## LISTING
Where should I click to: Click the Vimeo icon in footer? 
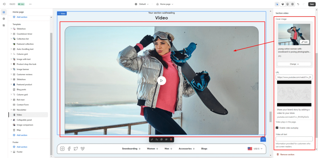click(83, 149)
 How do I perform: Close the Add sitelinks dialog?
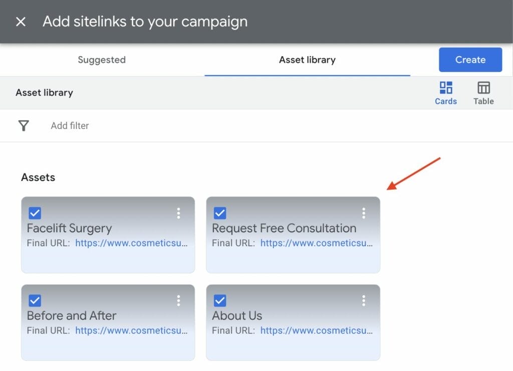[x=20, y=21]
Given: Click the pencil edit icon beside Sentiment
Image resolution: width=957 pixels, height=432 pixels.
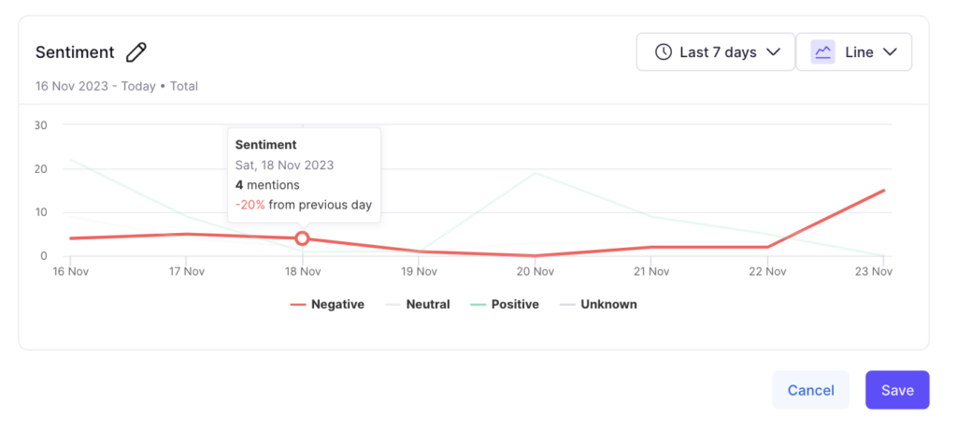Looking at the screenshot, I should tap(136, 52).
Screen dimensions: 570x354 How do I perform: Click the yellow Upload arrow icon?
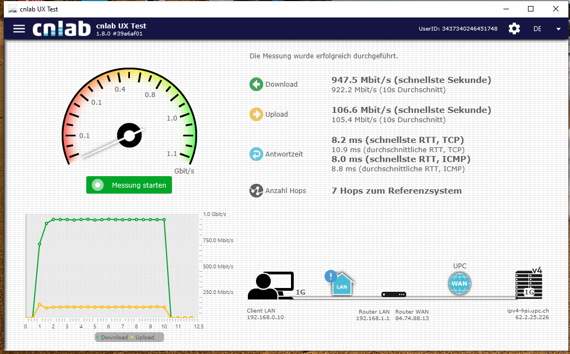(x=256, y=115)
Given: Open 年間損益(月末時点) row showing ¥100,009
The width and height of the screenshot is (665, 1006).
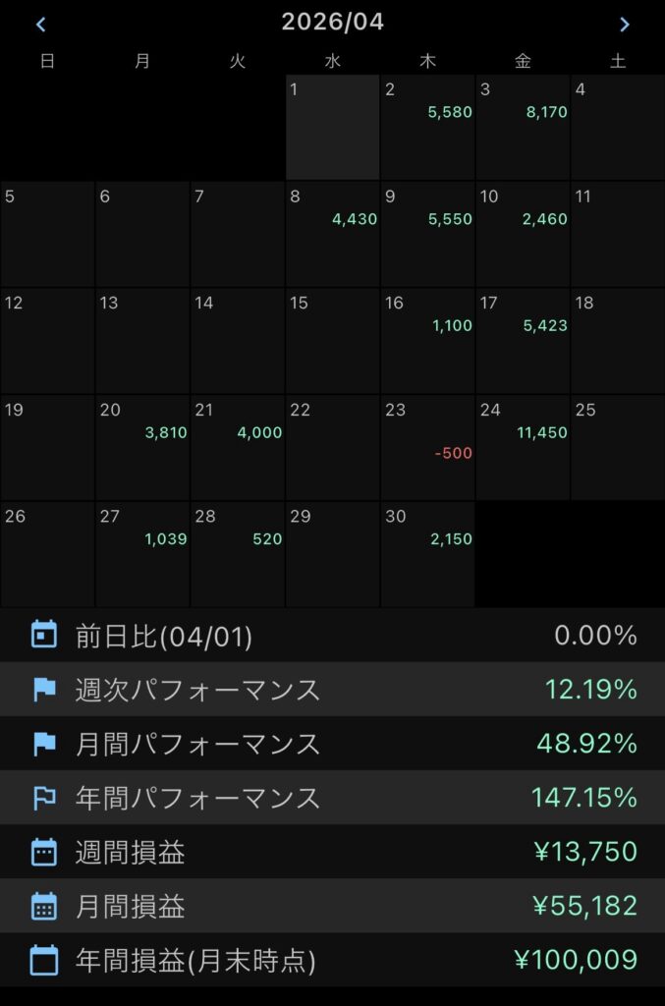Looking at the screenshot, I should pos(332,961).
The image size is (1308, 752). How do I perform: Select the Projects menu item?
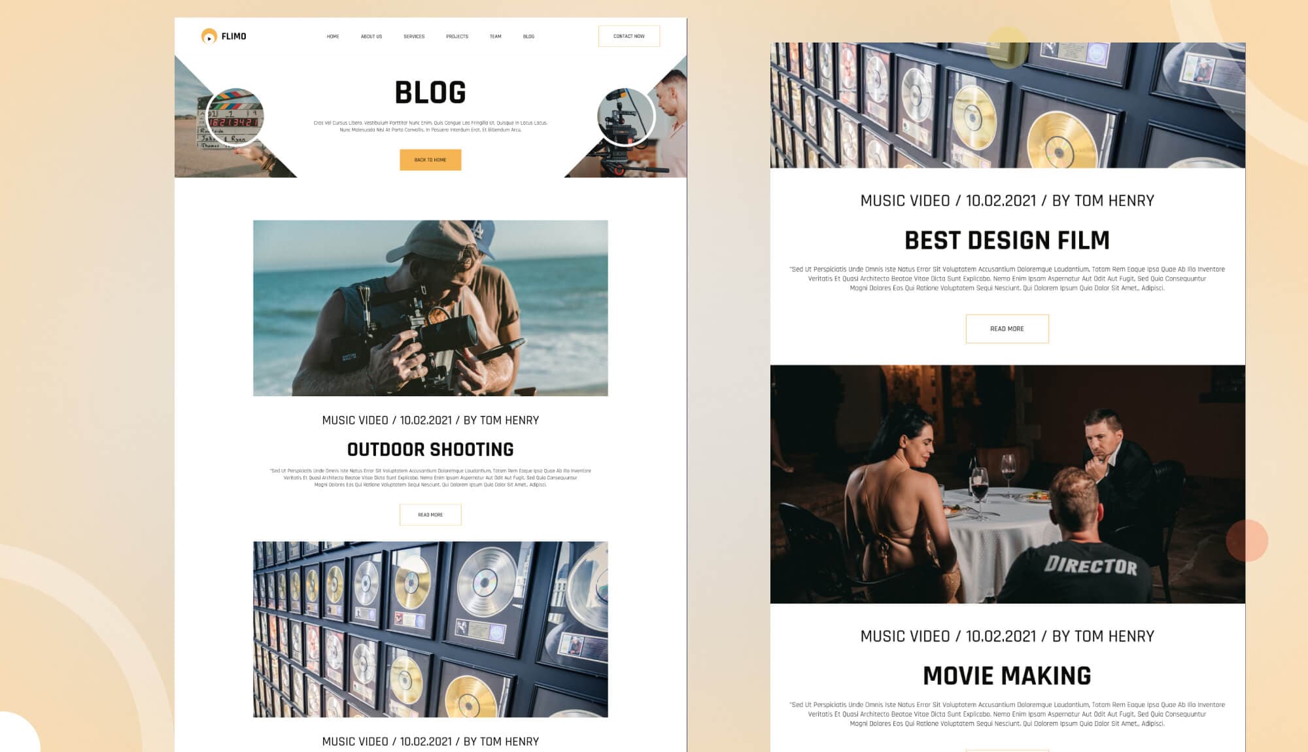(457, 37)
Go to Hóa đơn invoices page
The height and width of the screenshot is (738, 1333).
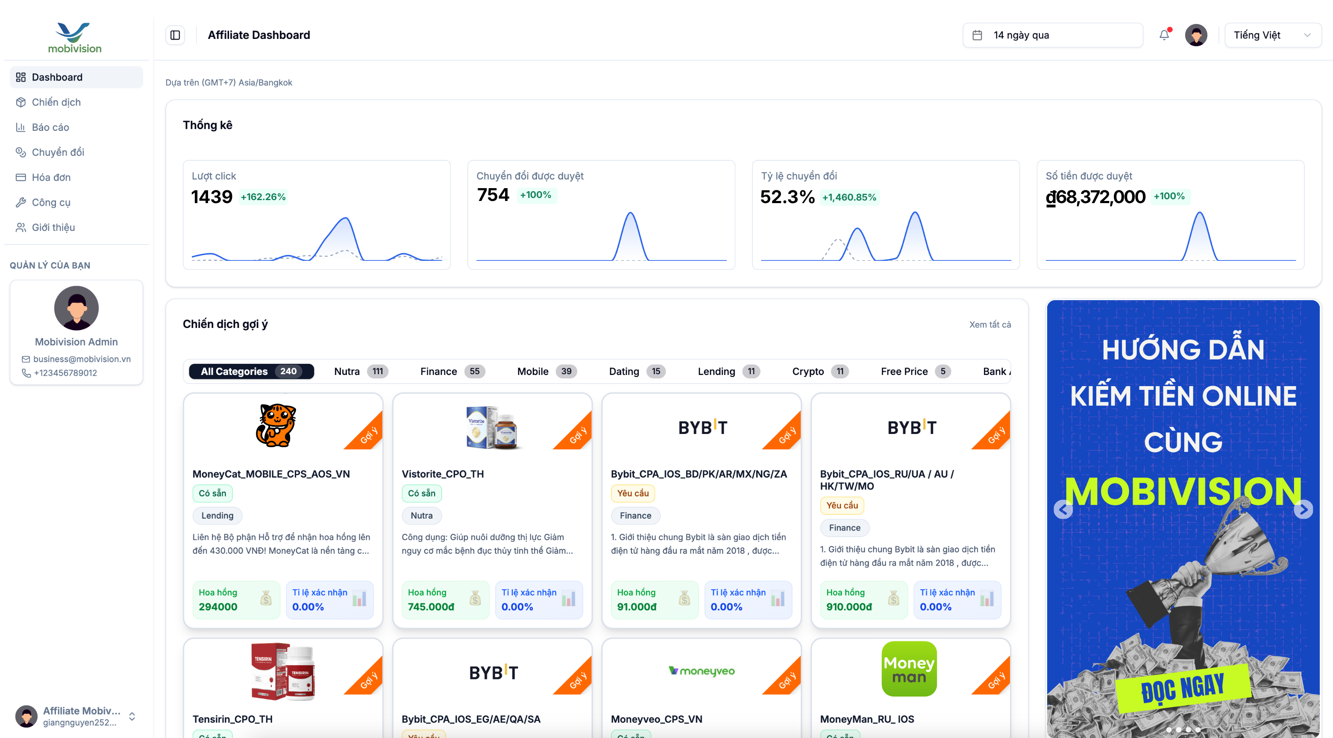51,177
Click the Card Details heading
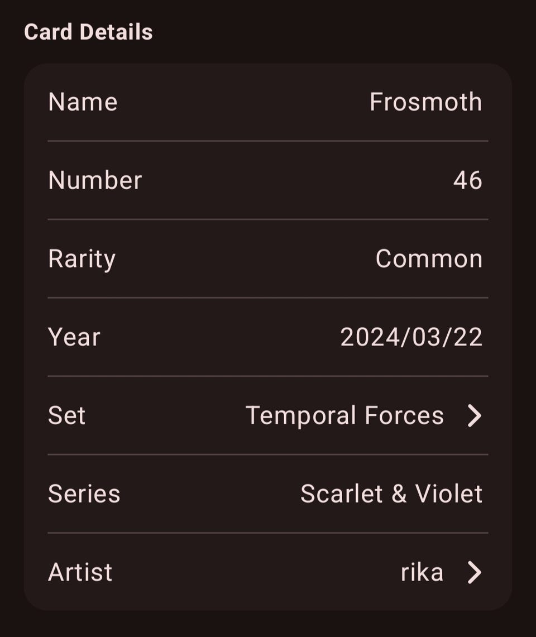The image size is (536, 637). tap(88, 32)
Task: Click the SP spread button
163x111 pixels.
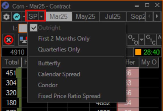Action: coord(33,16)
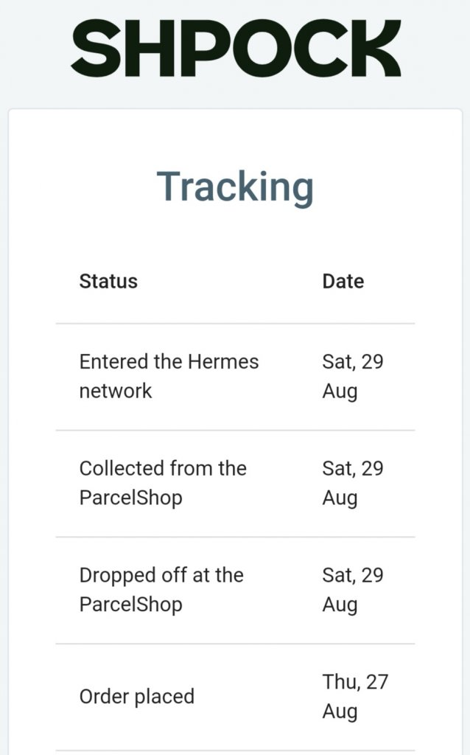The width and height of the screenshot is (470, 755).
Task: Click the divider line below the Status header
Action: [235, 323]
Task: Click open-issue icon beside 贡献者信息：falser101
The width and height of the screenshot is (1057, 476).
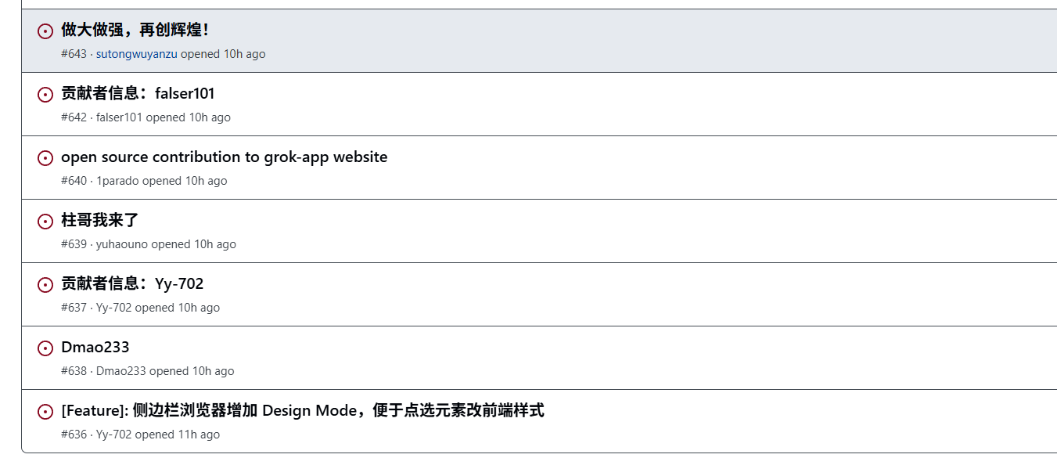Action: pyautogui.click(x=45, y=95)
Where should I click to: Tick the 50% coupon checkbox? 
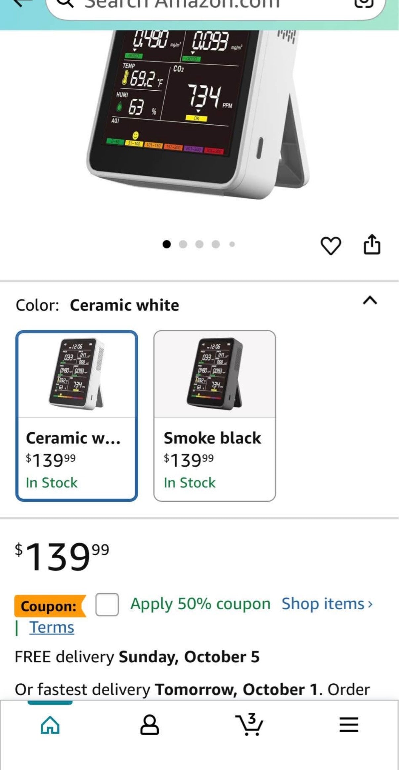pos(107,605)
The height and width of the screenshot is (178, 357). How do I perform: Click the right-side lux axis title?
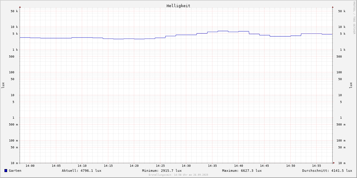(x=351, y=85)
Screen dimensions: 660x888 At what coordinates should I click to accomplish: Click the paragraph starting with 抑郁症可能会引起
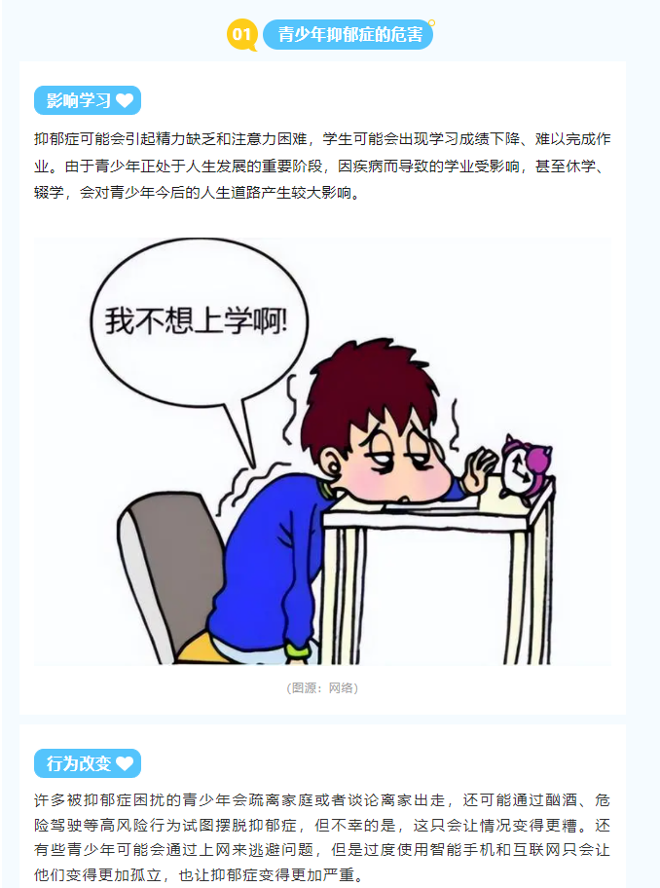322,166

## TASK TO COMPLETE
Rewrite all of the data above, replacing "How do I perform" with "How can I carry out" wherever it occurs and leaving everything else unchanged. Omit the pictures from your answer.

## ANSWER
Where should I click to: Click the Vimeo icon in footer? 
click(83, 149)
 How can I carry out: Close the Add sitelinks dialog?
[x=20, y=21]
Given: Click the pencil edit icon beside Sentiment
Image resolution: width=957 pixels, height=432 pixels.
Looking at the screenshot, I should tap(136, 52).
Screen dimensions: 570x354 How can I carry out: Click the yellow Upload arrow icon?
(x=256, y=115)
Given: Open 年間損益(月末時点) row showing ¥100,009
The width and height of the screenshot is (665, 1006).
Looking at the screenshot, I should pos(332,961).
The image size is (1308, 752). How can I carry out: Select the Projects menu item?
(457, 37)
Go to Hóa đơn invoices page
The height and width of the screenshot is (738, 1333).
51,177
Click the Card Details heading
The image size is (536, 637). tap(88, 32)
Task: Click the SP spread button
163x111 pixels.
Action: coord(33,16)
The width and height of the screenshot is (470, 755).
Task: Click the divider line below the Status header
Action: [235, 323]
Task: Click open-issue icon beside 贡献者信息：falser101
The width and height of the screenshot is (1057, 476).
Action: pyautogui.click(x=45, y=95)
Where should I click to: Tick the 50% coupon checkbox? 
pos(107,605)
The height and width of the screenshot is (178, 357). How can I carry out: Click the right-side lux axis title?
(x=351, y=85)
Screen dimensions: 660x888 At what coordinates should I click to accomplish: Click the paragraph starting with 抑郁症可能会引起
322,166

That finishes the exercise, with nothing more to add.